■ **Input material**:
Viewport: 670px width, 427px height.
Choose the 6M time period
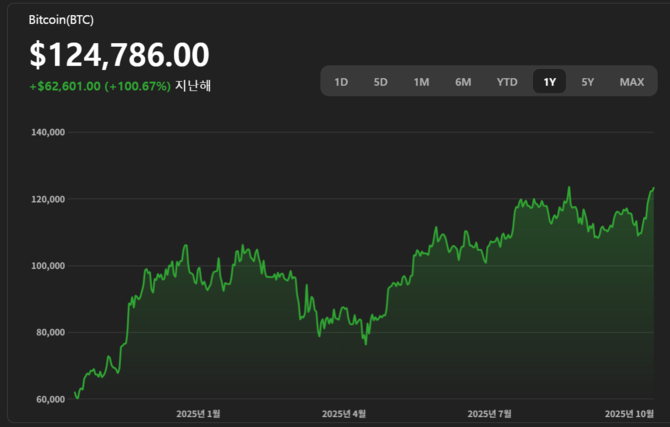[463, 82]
---
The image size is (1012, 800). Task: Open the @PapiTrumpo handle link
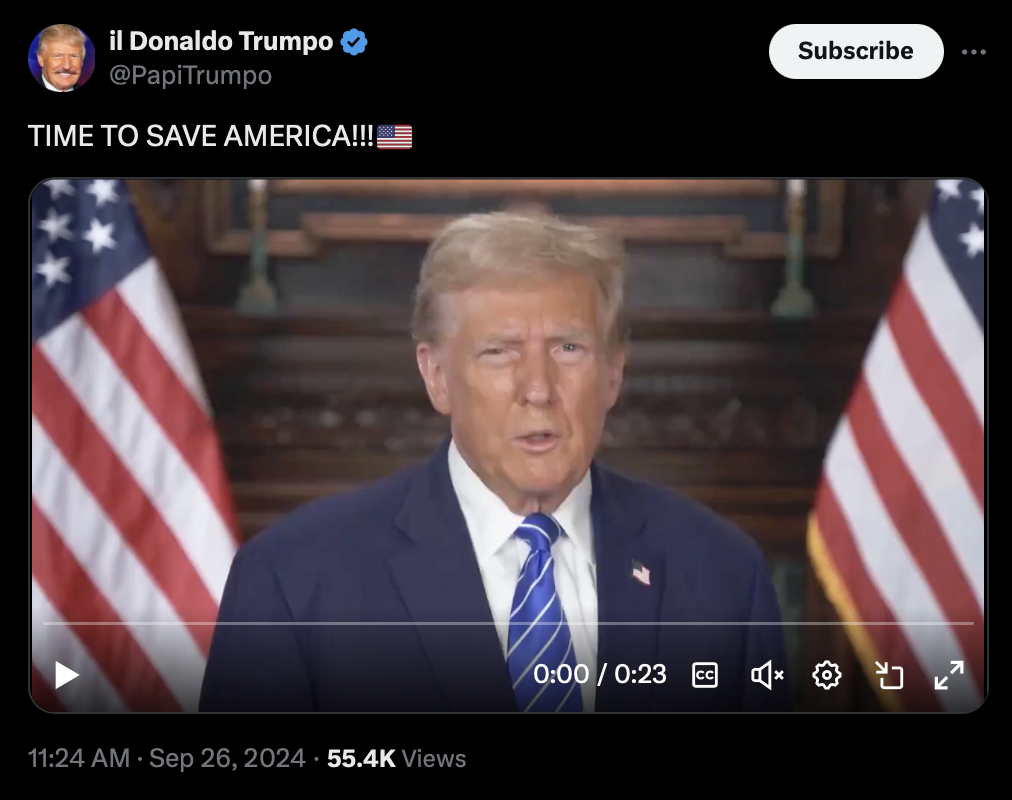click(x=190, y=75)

■ **Your task**: Arrange the data starting with the line that contains "The image size" and going on through the line that contains "click(x=190, y=75)" as a two-column CSV with the headers instruction and location. Each instruction and its answer go in one row, with every field in double quotes and any line breaks replaced by spaces. Leave the pictures out.

■ **Output of the task**:
instruction,location
"The image size is (1012, 800). Task: Open the @PapiTrumpo handle link","click(x=190, y=75)"